* **What this task involves**:
Within the entries below, find each line containing the word "computer" and copy it.

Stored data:
----------------------------------------

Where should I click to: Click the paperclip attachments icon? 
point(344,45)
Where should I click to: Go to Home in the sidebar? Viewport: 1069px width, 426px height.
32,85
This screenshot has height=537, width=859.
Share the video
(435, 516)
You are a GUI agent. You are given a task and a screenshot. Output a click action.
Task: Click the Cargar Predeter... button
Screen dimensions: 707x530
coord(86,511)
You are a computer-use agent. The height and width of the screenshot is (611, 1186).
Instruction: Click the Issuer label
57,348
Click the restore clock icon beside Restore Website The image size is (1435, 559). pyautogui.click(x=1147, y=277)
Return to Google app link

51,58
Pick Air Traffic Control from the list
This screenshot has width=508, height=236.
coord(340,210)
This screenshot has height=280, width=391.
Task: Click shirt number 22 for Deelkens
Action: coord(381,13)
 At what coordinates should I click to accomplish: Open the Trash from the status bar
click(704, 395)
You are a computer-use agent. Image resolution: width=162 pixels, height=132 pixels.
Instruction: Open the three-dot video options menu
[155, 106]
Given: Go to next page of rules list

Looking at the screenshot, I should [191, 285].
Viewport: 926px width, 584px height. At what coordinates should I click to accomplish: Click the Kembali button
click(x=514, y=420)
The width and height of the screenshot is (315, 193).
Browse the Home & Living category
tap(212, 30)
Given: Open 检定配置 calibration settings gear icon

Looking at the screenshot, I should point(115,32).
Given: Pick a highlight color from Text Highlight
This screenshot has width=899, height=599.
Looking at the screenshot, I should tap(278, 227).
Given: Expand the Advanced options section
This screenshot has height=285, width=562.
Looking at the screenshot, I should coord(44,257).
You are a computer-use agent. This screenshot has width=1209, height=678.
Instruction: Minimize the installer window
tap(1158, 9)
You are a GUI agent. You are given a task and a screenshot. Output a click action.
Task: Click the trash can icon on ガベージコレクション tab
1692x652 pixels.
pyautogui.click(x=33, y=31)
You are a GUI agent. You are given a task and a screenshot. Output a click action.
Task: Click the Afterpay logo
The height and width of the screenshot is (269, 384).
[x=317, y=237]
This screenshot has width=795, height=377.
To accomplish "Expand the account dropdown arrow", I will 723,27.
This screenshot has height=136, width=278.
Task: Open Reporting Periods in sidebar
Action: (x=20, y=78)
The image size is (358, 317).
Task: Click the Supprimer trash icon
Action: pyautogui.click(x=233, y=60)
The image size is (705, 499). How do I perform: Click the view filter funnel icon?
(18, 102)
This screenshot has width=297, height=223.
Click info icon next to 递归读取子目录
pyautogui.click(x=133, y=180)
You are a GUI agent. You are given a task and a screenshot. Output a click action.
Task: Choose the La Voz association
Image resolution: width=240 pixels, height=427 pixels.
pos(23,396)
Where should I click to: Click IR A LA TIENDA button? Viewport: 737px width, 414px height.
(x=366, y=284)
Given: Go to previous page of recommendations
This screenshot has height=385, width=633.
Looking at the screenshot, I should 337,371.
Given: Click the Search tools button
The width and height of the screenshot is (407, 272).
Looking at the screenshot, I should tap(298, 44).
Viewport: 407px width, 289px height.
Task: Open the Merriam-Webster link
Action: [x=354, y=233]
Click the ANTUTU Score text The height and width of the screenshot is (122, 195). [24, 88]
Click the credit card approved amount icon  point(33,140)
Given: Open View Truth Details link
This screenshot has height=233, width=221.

----------------------------------------

* **Expected output**:
You are a computer-use agent. The height and width of the screenshot is (611, 1186).
You are a computer-use agent. Image resolution: width=162 pixels, height=132 pixels.
You are a computer-use agent. This screenshot has width=1209, height=678.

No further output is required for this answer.